28Qui dit dénaturalisation, dit aussi défamiliarisation. La société que nous avons confortablement habitée comme Heim et comme Heimat, sans jamais trop nous poser de questions, nous devient d’un coup peu familière. Elle nous est étrange. Et l’« estrangement » est précisément l’objet du commentaire d’Emmanuel Grimaud du texte de Vernor Vinge sur la singularité. Grimaud décrit le moment où l’intelligence artificielle nous dépasse comme un « seuil critique d’inintelligibilité » : il serait une tâche aussi vaine pour un être de l’après-singularité de nous expliquer son monde, qu’il le serait pour nous d’expliquer le nôtre à un poisson rouge (la fin d’un monde, on dirait, l’incompréhension aidant, est toujours la fin du monde…). Mais cette « infamiliarité » du monde d’après déteint aussi sur le monde qu’on craint de perdre. Les idées apocalyptiques sont donc des vecteurs d’estrangement. Ce terme est la traduction canonique du mot russe ostranenie, inventé par Viktor Schlovsky pour rendre compte de la différence entre le langage de la poésie et le langage de la prose : tandis que la prose cherche à décrire le réel sans attirer l’attention sur elle, à disparaître de la vue, la poésie tend, à travers des effets de langage, à défamiliariser le monde.

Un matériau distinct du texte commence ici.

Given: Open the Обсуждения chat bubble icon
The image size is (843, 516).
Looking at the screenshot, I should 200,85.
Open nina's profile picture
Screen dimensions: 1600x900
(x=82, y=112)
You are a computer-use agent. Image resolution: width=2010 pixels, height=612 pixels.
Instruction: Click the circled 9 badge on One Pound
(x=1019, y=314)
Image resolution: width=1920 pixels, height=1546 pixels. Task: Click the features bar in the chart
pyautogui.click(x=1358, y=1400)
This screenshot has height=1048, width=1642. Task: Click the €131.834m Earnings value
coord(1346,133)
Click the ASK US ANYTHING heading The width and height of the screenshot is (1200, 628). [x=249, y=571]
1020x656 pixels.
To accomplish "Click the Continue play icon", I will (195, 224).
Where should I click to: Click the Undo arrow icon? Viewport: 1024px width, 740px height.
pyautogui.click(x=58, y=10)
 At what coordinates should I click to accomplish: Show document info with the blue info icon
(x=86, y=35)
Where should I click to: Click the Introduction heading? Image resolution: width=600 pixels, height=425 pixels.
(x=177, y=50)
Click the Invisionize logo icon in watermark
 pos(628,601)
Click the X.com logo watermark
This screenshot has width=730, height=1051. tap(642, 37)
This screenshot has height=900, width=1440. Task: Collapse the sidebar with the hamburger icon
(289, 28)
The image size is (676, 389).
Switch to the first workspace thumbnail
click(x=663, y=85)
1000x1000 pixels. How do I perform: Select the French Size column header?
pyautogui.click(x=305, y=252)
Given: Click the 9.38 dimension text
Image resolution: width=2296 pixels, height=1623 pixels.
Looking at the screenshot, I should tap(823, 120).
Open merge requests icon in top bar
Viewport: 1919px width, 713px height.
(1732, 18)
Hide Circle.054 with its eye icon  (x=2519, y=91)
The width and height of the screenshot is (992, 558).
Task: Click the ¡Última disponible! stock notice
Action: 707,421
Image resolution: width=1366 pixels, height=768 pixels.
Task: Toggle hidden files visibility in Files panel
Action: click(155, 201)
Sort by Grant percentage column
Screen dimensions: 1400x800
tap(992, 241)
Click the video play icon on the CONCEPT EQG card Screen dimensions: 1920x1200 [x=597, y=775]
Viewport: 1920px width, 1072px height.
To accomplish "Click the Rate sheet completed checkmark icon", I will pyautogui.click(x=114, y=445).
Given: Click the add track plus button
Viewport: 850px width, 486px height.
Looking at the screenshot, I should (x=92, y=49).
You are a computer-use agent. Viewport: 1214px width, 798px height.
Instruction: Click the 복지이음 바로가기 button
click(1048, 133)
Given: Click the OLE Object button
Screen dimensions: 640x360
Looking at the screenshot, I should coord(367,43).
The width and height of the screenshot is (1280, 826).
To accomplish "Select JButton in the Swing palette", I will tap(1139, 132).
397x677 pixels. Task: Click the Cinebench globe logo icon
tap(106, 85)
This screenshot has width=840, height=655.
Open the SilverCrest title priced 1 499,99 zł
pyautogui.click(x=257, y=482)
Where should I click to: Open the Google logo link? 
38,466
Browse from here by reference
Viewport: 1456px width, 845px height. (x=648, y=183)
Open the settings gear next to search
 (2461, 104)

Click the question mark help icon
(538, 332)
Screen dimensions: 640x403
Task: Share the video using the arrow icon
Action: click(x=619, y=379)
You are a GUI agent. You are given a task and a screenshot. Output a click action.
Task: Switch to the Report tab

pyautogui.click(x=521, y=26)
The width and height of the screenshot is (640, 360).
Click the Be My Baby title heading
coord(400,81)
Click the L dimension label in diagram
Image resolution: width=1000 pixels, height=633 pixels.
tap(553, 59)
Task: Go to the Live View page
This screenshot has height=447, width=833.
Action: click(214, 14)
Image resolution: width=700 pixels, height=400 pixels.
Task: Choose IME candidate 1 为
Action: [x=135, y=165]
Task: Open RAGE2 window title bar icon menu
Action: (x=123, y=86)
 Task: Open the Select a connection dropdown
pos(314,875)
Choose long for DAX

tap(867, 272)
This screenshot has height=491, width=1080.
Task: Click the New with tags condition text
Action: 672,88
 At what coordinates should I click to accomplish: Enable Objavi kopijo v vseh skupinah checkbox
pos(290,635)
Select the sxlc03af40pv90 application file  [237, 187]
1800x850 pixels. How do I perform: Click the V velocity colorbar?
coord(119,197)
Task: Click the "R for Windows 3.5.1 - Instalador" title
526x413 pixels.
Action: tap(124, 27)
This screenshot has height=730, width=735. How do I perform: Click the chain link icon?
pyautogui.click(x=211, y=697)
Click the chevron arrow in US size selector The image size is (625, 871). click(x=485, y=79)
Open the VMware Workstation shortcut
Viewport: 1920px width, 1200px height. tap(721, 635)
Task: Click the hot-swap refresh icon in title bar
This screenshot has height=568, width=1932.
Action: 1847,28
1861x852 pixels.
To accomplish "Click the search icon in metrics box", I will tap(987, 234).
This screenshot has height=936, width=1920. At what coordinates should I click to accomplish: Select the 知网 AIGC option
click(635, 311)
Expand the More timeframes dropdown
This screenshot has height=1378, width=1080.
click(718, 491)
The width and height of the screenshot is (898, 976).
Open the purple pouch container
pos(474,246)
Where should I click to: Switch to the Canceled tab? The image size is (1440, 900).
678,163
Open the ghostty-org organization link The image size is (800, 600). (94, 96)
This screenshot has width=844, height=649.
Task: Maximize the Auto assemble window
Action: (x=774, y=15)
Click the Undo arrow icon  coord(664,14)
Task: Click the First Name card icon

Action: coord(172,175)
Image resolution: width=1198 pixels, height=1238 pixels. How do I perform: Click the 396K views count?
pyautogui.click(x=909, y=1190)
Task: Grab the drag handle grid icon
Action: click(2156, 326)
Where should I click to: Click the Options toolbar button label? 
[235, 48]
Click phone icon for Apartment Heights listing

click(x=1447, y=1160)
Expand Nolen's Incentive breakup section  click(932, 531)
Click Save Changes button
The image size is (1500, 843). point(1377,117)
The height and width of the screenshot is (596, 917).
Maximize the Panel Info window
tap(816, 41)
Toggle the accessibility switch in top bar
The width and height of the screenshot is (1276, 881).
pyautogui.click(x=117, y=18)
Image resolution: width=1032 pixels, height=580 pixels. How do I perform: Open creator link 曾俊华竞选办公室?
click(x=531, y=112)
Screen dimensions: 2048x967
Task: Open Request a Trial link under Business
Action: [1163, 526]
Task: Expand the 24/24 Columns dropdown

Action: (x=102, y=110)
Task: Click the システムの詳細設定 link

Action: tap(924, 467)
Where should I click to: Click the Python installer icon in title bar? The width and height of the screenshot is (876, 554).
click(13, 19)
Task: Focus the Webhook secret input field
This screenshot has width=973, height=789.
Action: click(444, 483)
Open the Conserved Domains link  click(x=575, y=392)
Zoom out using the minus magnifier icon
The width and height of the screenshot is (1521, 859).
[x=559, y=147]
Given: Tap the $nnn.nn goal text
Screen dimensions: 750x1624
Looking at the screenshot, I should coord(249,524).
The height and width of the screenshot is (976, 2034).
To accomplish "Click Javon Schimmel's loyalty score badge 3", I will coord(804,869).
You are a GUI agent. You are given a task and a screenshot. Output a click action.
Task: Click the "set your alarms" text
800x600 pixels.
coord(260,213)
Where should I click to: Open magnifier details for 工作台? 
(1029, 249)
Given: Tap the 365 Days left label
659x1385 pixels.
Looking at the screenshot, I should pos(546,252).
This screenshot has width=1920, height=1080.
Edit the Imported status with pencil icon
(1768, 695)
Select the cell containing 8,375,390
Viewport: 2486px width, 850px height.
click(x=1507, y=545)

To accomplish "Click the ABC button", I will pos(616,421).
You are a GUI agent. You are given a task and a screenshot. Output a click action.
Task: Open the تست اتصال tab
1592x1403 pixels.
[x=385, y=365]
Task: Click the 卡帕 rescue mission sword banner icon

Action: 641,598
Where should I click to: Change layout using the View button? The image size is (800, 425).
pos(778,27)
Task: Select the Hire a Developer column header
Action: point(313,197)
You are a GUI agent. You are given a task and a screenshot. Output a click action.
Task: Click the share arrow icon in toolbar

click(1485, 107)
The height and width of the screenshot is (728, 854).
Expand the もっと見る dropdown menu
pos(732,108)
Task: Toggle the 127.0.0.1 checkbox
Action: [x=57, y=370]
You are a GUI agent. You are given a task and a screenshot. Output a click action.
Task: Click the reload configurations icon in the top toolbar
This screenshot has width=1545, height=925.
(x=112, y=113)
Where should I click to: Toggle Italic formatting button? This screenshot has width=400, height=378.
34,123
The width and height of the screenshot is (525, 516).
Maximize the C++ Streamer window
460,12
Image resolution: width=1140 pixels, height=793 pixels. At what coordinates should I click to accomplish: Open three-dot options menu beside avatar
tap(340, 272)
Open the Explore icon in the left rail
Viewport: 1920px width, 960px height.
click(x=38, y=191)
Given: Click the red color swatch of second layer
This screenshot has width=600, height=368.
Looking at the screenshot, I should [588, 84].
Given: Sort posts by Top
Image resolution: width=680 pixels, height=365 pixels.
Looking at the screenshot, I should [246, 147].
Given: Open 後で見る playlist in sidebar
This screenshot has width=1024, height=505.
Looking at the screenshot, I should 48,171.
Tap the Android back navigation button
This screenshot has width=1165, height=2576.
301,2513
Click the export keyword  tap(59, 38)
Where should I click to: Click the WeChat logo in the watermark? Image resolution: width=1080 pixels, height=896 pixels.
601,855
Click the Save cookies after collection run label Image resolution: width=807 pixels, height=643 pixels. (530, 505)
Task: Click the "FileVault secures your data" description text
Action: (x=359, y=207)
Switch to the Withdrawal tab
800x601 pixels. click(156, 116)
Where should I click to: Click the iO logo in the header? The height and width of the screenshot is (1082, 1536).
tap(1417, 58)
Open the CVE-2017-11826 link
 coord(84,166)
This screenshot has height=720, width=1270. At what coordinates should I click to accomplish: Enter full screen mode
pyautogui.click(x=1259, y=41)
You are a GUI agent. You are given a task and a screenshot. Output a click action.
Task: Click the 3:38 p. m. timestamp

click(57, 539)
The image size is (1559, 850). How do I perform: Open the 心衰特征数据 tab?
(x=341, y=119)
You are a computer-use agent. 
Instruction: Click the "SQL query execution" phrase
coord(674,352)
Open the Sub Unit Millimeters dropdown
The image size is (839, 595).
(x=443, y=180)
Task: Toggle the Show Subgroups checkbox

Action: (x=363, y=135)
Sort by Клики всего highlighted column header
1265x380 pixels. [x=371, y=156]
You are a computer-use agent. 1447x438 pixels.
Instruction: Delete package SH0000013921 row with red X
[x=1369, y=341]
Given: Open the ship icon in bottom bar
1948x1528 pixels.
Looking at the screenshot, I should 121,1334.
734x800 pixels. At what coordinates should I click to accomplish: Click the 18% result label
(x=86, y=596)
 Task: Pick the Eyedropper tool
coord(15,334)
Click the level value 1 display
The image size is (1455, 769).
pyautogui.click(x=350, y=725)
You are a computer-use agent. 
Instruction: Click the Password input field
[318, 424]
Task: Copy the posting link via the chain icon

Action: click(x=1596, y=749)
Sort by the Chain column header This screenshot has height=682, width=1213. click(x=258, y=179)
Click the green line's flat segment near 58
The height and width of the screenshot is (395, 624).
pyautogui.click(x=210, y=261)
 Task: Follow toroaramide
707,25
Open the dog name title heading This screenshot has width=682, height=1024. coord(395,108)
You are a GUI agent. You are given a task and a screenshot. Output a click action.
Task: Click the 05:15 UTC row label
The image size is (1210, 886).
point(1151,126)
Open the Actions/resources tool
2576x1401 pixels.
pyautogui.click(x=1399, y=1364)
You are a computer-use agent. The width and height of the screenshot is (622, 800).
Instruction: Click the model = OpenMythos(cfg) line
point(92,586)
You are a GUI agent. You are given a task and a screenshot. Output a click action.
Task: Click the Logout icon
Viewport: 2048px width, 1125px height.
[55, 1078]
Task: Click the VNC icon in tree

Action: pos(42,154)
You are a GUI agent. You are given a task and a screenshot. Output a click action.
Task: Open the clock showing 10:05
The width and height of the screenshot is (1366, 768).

29C’est sur cette idée que j’aimerais terminer. Les apocalypses, nous l’avons vu, invoquent toujours les mondes ou les communautés morales qu’elles condamnent à disparaître. C’est précisément à partir du moment où l’on commence à soulever la possibilité de l’anéantissement de son monde qu’on se rend compte de ses contours, voire de son existence. Le pouvoir poétique des apocalypses est donc toujours double : poétique au sens originel de poïésis (création) – en ce qu’elles amènent à l’existence les mondes qu’elles menacent de faire disparaître ; et poétique au sens de l’estrangement, en ce qu’elles les défamiliarisent à tel point qu’ils nous deviennent difficilement habitables. L’imaginaire apocalyptique, finalement, c’est aussi rendre propres à l’anéantissement les mondes dont on évoque la destruction. C’est répéter, comme le fit Caton pour Carthage, jusqu’à ce que l’idée de son anéantissement devinsse banale : delendus mundus est.